23 Mayıs 2014 Cuma

Orhan Gencebay: Duygu ve düşünce özgür olmazsa ileriye gidemeyiz



Arabesk müzik Türkiye’de ilk örneklerini vermeye başladıktan günümüze kadar geçen süreçte, çeşitli tartışmaların da odağında oldu. Türkiye modernleşmenin bir hikayesi olarak da okunabilecek olan Arabesk müzik, bazı çevreler tarafından eleştirilse de Mimar Sinan Güzel Sanatlar Üniversitesi Rektör Yardımcısı Prof. Dr. Meral Özbek’in deyimiyle “Popüler bir kimlik örneği” haline geldi.

İstanbul Şehir Üniversitesi Batı Kampüsü’nde üniversitenin Sosyoloji Dükkanı Kulübü tarafından “Orhan Gencebay ile Arabesk” isminde bir sempozyum düzenlendi. Sempozyuma, Uğur Küçükkaplan, Ali Ergur, Elif Halverson, Ali Tekintüre, Vural Şahin gibi alanında uzman akademisyen ve yazarların yanı sıra Ünlü Arabesk Ses Sanatçısı Orhan Gencebay da konuşmacı olarak katıldı. 

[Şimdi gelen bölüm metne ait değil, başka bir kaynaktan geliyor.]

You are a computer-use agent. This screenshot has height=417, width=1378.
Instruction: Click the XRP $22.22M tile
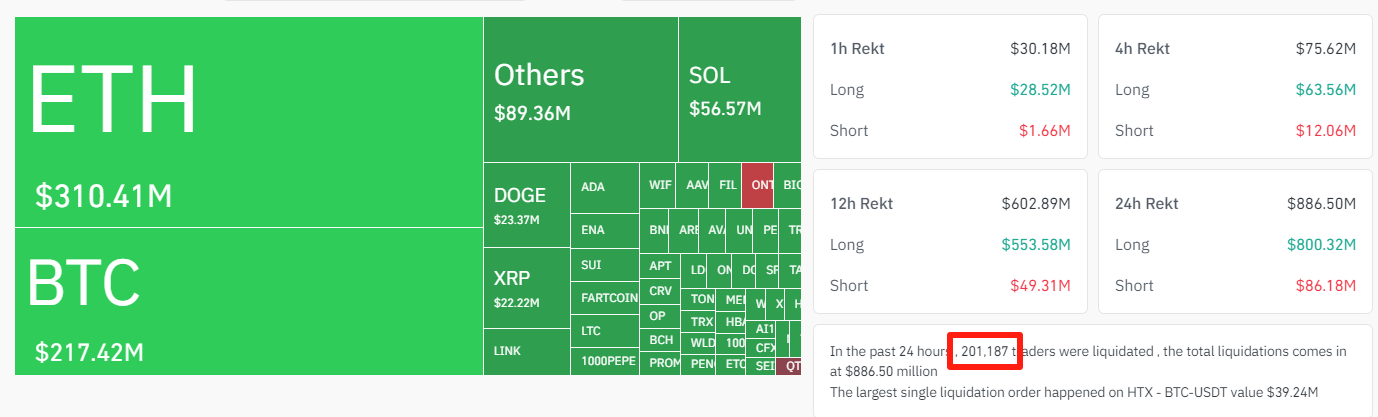click(x=526, y=288)
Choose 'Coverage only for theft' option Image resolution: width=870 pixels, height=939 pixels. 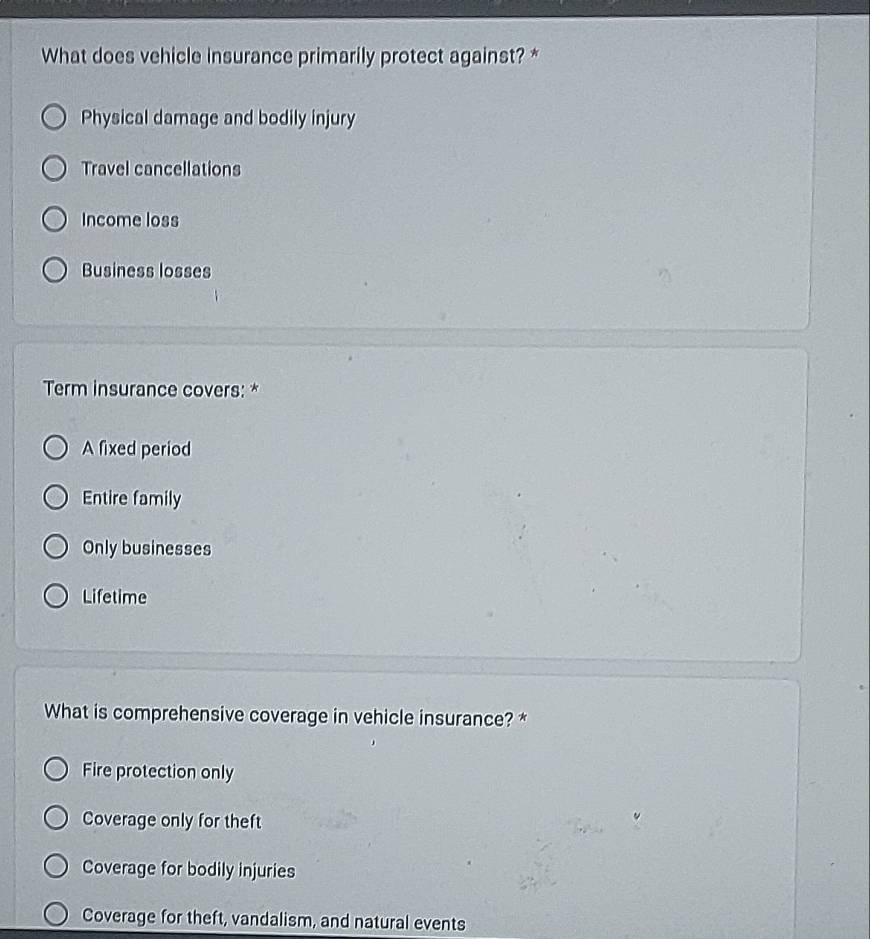click(x=56, y=818)
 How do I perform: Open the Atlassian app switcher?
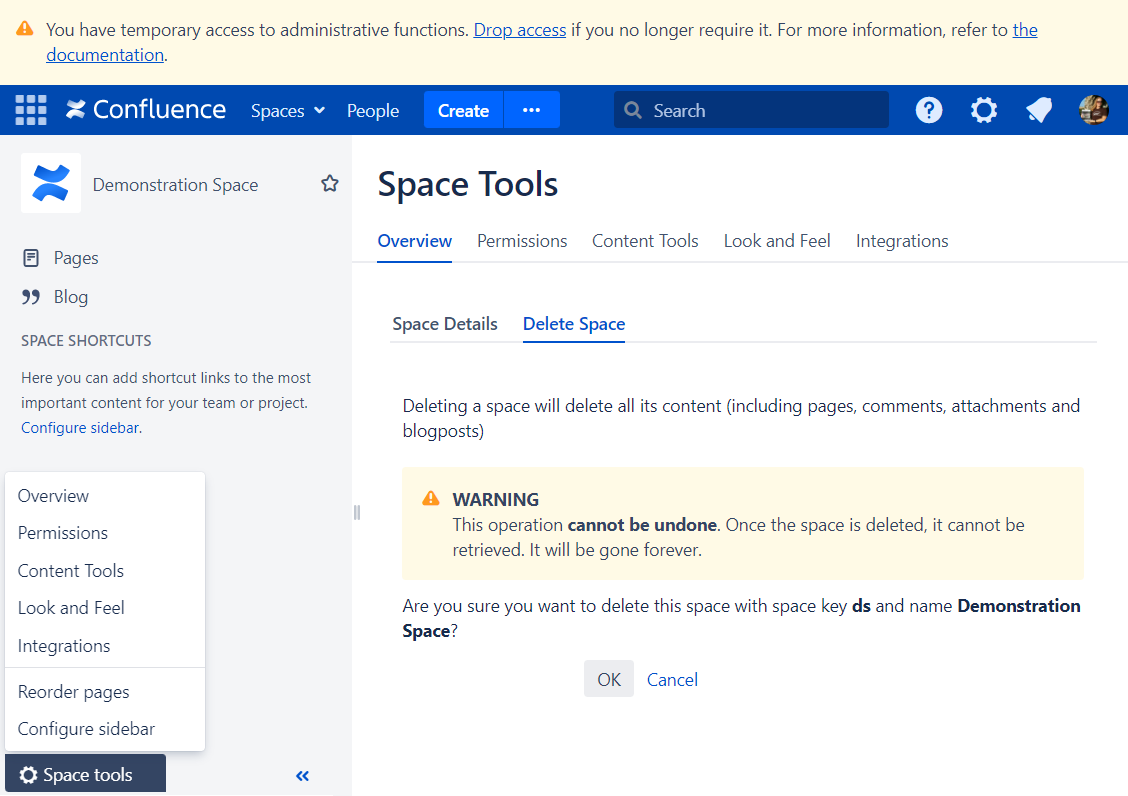pos(30,110)
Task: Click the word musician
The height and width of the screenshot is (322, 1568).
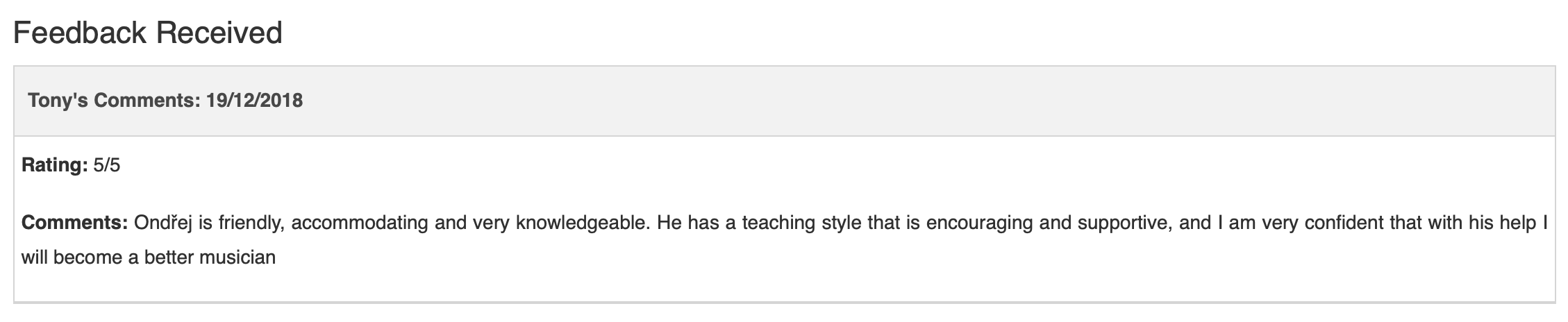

İstanbul Şehir Üniversitesi Öğretim Üyesi Prof. Dr. Ferhat Kentel ve Mimar Sinan Üniversitesi Rektör Yardımcısı Meral Özbek rehberliğinde düzenlenen sempozyumda  “Arabesk” sosyoloji ve müzikoloji ekseninde masaya yatırıldı. 

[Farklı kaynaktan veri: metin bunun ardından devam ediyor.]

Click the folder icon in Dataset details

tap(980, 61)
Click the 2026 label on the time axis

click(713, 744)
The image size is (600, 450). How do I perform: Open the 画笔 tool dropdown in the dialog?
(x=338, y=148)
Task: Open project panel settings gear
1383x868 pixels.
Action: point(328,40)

Galatasaray Üniversitesi Öğretim Üyesi  Prof. Dr. Ali Ergur yaptığı sunumda, Arabesk müziğin  tarihine değinerek 17. Yy’de Arabesk müziğin ortaya çıktığını ve modernleşmeyle beraber atom parçaları gibi dağılarak farklı müzik türlerine ayrıldığını belirtti. Ergur, arabesk müziğin Türkiye’de 1960’lı yılların başlarında kendini gösterdiğini ve daha çok kentlerdeki insanların dinlediğini ifade etti. Ergur,” Arabesk, zamanla popüler bir müzik anlayışı haline geldi. Köy müziği ve kent müziği anlamsal olarak farklıdır. Arabeskin doğasında birliktelik vardır.” Şeklinde açıklamalarda bulunurken,  aynı oturumdaki diğer konuşmacılardan Yazar Uğur Küçükkaplan da Ayrıntı Yayınları’ndan çıkmış olan “Arabesk” hakkında  bilgiler verdi.  Sempozyumun diğer oturumlarında; Ali Tekintüre, Vural Şahin ve Elif Halverson da birer konuşma yaptı.

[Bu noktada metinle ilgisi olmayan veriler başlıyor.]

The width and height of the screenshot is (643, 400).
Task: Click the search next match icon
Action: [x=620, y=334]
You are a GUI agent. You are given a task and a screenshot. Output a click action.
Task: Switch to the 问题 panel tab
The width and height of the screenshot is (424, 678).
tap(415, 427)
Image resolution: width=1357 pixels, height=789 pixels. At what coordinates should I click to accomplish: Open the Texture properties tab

İstanbul Şehir Üniversitesi öğrencilerinin tıklım tıklım doldurduğu konferansa gelen Orhan Gencebay, öğrencilerle anılarını paylaştı. Gencebay, Arabesk, kelimesinin “Arap Etkinliği” manasına geldiğini vurgulayarak,” Arabesk kelimesinin kökeni İslamiyet’ten öncesine dayanıyor.  Mısır’dan geliyor Arabesk sözcüğü. Türkiye’de ise 1960’larda arabesk müzik denilmeye başlanıldı ama 1930’lu yıllarda da vardı ama yeterince bilinmiyordu.” dedi. 

Üniversitenin öğrencileri tarafından yoğun sevgi gösterisi altında konuşmasını sürdüren Gencebay, düşünce ve duygunun özgür olması gerektiğine dikkat çekerek aksı halde ileriye gidemeyeceğimizi savundu.
 Öğrencilerin “Hala batsın bu dünya diyor musunuz ?” şeklindeki sorusuna ise Orhan Gencebay, “Dünya daha temiz, daha iyi olmayıncaya kadar evet diyorum.” Cevabını verdi. 

Gencebay, Aşık Veysel’den 8.9 yaşlarındayken etkilendiğini ve ondan şey öğrendiğini söylerek konuşmasına son verdi.